Statistical Learning

Spring semester, 2007

This is the home page of the "Statistical Learning" course, part of the
PhD program on Electrical and Computer Engineering  of the
Department of Electrical and Computer Engineering, 
and also part (under the name “Teoria da Aprendizagem”) of the
PhD Programme on Information Systems and Computer Engineering of the
Department of Information Systems and Computer Engineering

 Instituto Superior Técnico

Professor: Mário Figueiredo



2007 Schedule:  Tuesday  and Friday,  10:30-12:00.  Room: LT-1


 

Summaries:

Week 1
Review of probability theory.

Week 2
Introduction to statistical decision theory; the frequentist approach and
the Bayesian approach. Admissibility and min-max rules. Optimal Bayes
decisions.
Bayesian decision rules for classification and estimation
(namely, maximum a posteriori, posterior mean, and posterior median).

Handout: lecture notes on Bayesian decision theory (namely estimation
and classification) can be downloaded from here.

Week 3
Topics in Bayesian inference: conjugate priors, non-informative priors,
mixtures of conjugate priors.

Week 4
More topics in Bayesian inference: compound decision rules (marginal
and joint rules). Sufficient statistics and the sufficiency principle.
Exponential families.

Week 5
Linear regression. The least squares and maximum likelihood criteria.
Properties of  least squares linear regression (best linear unbiased
estimator – the Gauss-Markov Theorem).

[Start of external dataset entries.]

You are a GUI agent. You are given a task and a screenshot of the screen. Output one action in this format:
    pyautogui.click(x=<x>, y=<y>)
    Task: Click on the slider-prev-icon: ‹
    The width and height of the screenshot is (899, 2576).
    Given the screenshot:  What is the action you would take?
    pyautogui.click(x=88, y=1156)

Ridge regression and its
spectral view.
Dual variables in linear regression.

Handout: lecture notes on linear regression can be downloaded from here.

 



Program:

 

1. Review of probability theory and statistics.

 

2. Introduction to Bayes Decision Theory.

   Likelihood function and a priori probability;

   loss functions, expected risks, optimal decisions;

   conjugate priors;

   sufficient statistics;

   exponential families;

   non-informative priors (Jeffreys);

   hierarchical modelling;

   inference with missing data (EM algorithm);

 

4. Linear Regression.

   Criteria (minimum mean squared error, maximum likelihood);

   characterization (Gauss-Markov theorem);

   ridge and LASSO regression (criteria and algorithms);

   degrees of freedom and variable selection:

 

5. Linear Classification.

   Logistic regression (generative interpretation and algorithms);

   Fisher discriminants;

   support vector machines;

   large margin methods.

 

6. Non-Linear Regression and Classification

   Basis expansions (splines, polynomials, RBF);

   kernels and RKHS;

   classification and regression trees;

   additive models and boosting.

 

7. Unsupervised Learning.

   Clustering algorithms;

   finite and infinite mixtures;

   other problems (density estimation, PCA, MDS, ICA).

 

8. Introduction to Learning Theory and Model Selection

   Expected and empirical risks;

   cross-validation;

   empirical/structural risk minimization;

   generalization bounds;

   Hoeffding's inequality;

   uniform convergence and consistency;

   Vapnik-Chervonenkis theory;

   capacidade measures (VC, cover numbers, Rademacher).



 

Bibliography 

The Elements of Statistical Learning     
T. Hastie, R. Tibshirani, and J. Friedman, 
Springer-Verlag, 2001.

All of Statistics

Larry Wasserman,

Springer,  2004

Learning with Kernels
B. Schölkopf and A. Smola
MIT Press, 2002,

Pattern Recognition and Machine Learning
Christopher Bishop
Springer, 2006.

Kernel Methods for Pattern Analysis
John Shawe-Taylor and Nello Cristianini
Cambridge University
Press, 2004.

Several handouts to be made available from this web page during the semester or distributed in the class.